I’m a very calm person which can be a bit of a detriment. I was having a breakdown on the inside and all was calm and peaceful on the outside, so it looked like I was perfectly fine. When I think back, Its like, “How could I be fine?!” But there came a day when I just wasn’t okay and I couldn’t cope any longer. Still pretty calm on the outside, but close to the edge on the inside, I called Nathan and I called the Occupational Therapist who I had gotten to know well and knew she would help. They both came over and realized I wasn’t okay and the home care delay came to an abrupt end. 

My exhaustion didn’t end there though. It took months of training people…countless people. I kept calling and saying we have to have consistency…its imperative! I would remind them that Mike couldn’t talk, he was unable to tell the care giver what he wanted and what to do next. It got to the point where I told them if they were sending a new person, not to bother. It was more work than if I took care of Mike myself. Slowly but surely things started to come together. I called all the time…I was relentless!

Without proper home care support, managing this illness is impossible. Even with the excellent care we have worked so hard to establish and the support of family, this job is still too big for me. It’s an extremely important assignment that brings me so much joy, but often overwhelms me. All I can do is take one day at a time and rely on God who is bigger than it all!

When Sharon shared her story with me, I was crushed. I am so sad and at first I was angry at the system that failed her and her husband. But ultimately God is in control. He decides when we come and when we go and it was Peter’s time to go. I grieve for Sharon and her kids but rejoice for Peter who is now free from ALS and in the presence of the Lord.

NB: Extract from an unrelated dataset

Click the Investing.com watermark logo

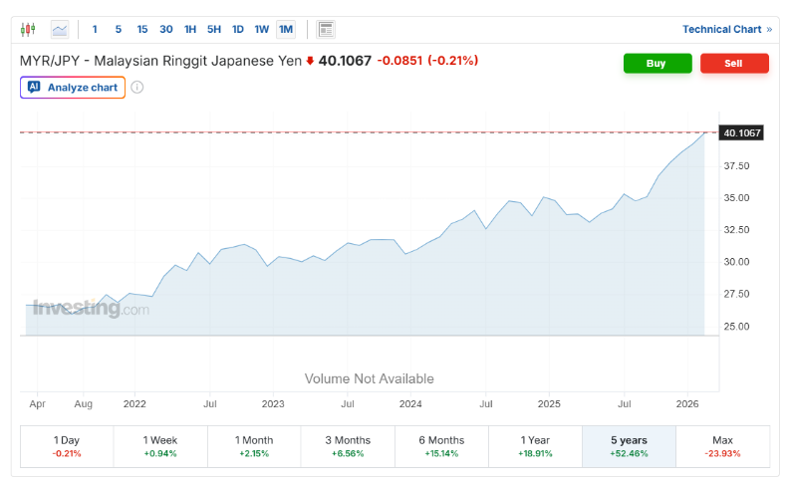pyautogui.click(x=91, y=309)
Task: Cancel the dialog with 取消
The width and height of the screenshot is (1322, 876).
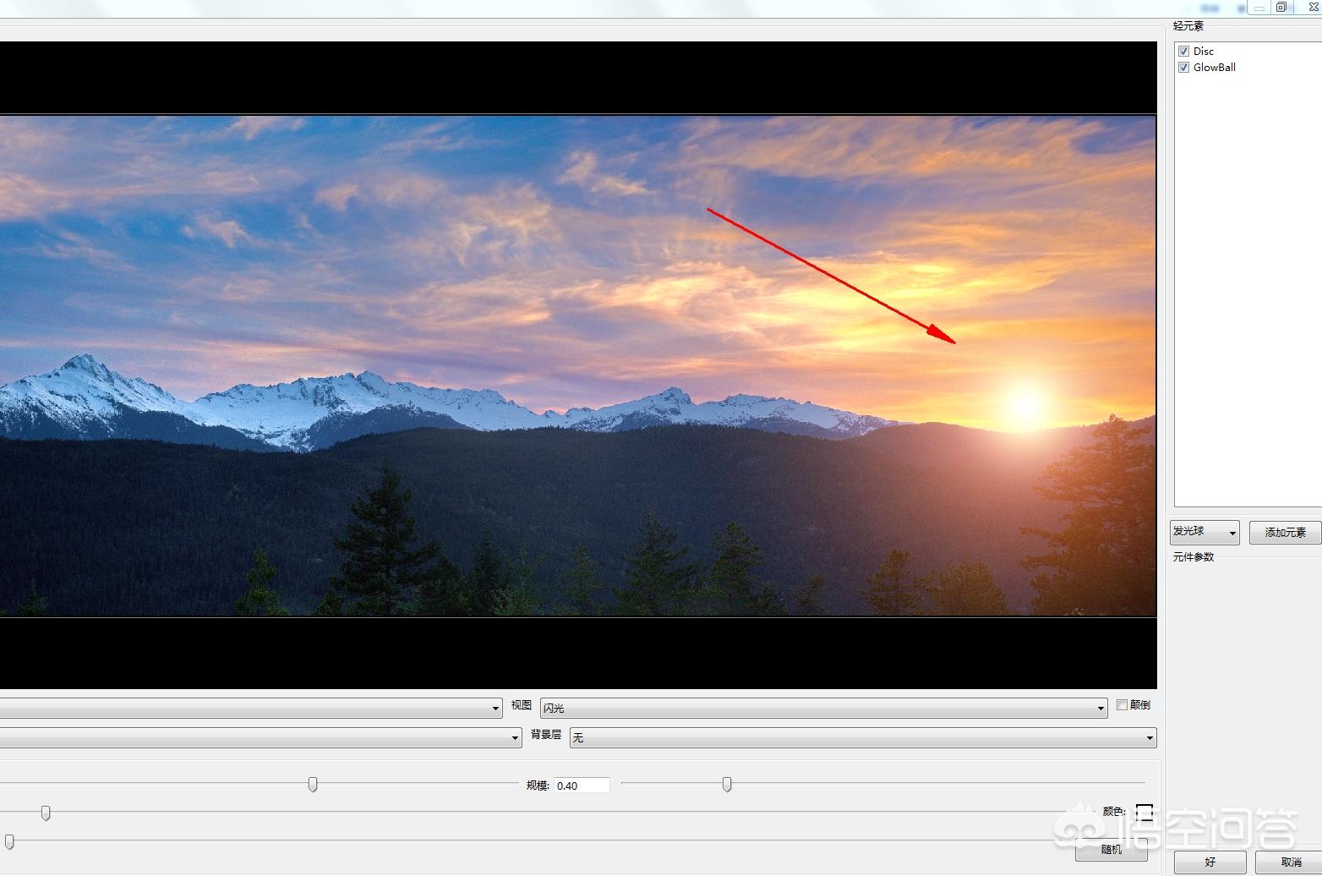Action: 1290,862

The system will fail us, people will fail us, our bodies will fail us, but God will never fail us!
If you suffer according to God’s will, you should commit yourself to Him and keep on doing what is right and trust God who created you, for He will never fail you. 1 Peter 4:19

With the news of Peter’s passing that blend of sorrow and joy I have spoken of before has hit an all time high, or should I say low?

There is strength within our sorrow, there is beauty in our tears. You meet us in our mourning with the love that casts out fear. You are working in our waiting, You sanctify us…and beyond our understanding, you are teaching us to trust. Your plans are still to prosper, you have not forgotten us you are with us in the fire and the flood. Your are faithful forever, perfect in love, you are sovereign over us. - Aaron Keyes

Sharon and Peter and family at the ALS walk last year in Agassiz.
Sharon said it was great that Peter was still with us to meet his first grandchild, a boy born in May 2013. She also said that Peter never lost his voice and continued to talk about God all the was such a blessing!

Please pray for Sharon, the girl from Agassiz and her family and please pray for our good buddy Neil and his wife Donna and family from Chilliwack (Neil with his granddaughters  pictured below) and please continue to pray for Mike and all those affected by ALS. Thank you!